SET TASK: Rewrite every one of the entries below, replacing "header tab" with "menu tab" and changing nothing else. Leave out the pictures.
>> start MATERIAL
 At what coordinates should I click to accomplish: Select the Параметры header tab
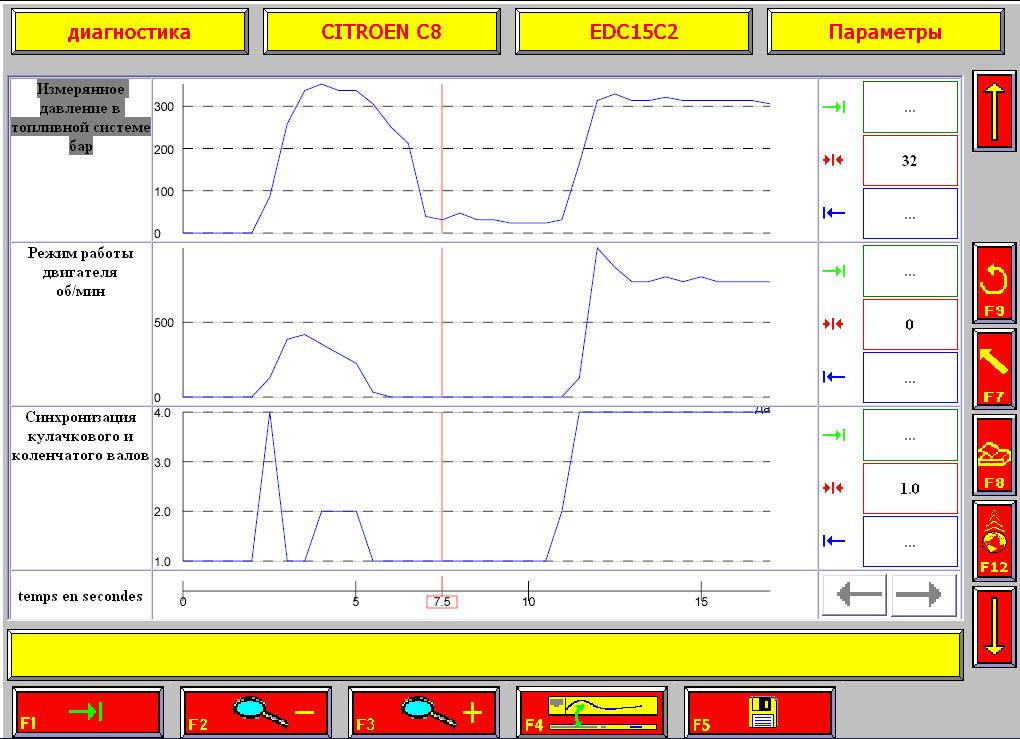(x=885, y=32)
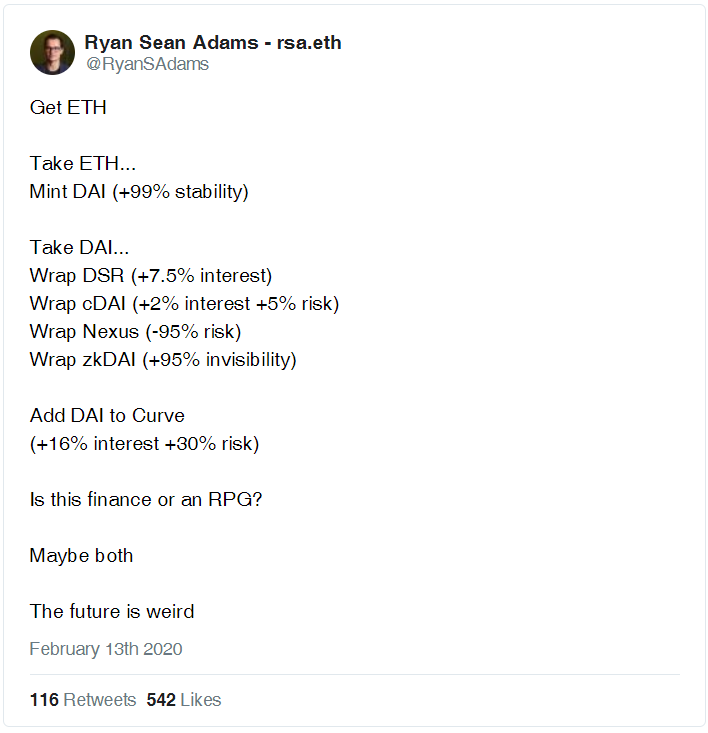Click the "Take ETH..." line
The width and height of the screenshot is (708, 733).
pos(83,164)
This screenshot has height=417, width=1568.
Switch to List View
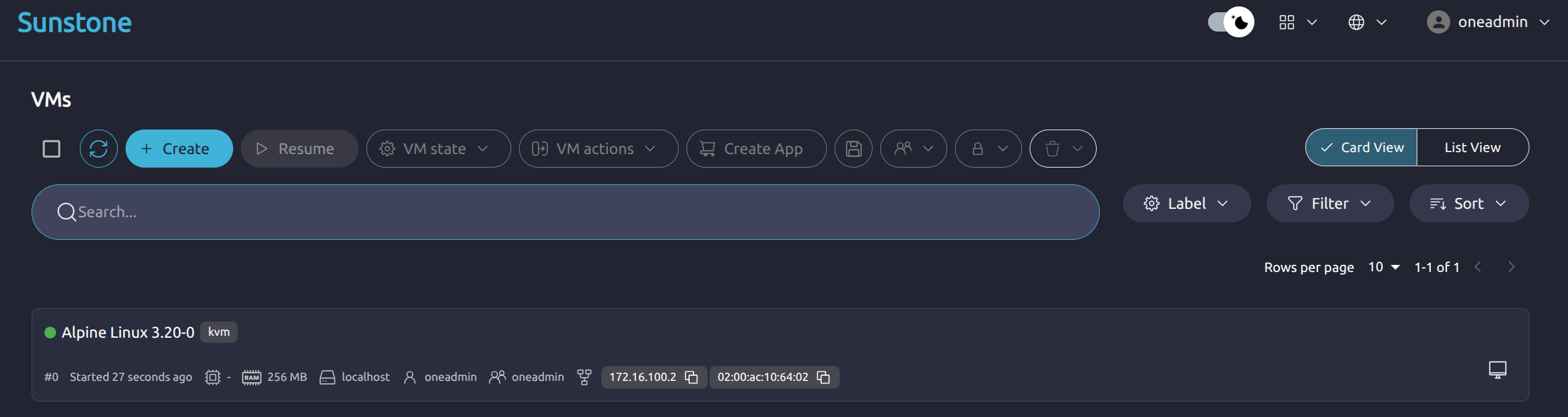click(x=1472, y=148)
>> end MATERIAL
REPLY:
 At what coordinates should I click to accomplish: Select the Параметры menu tab
(x=885, y=32)
Click the "Take ETH..." line
The width and height of the screenshot is (708, 733).
pos(83,164)
This screenshot has height=417, width=1568.
Switch to List View
click(x=1472, y=148)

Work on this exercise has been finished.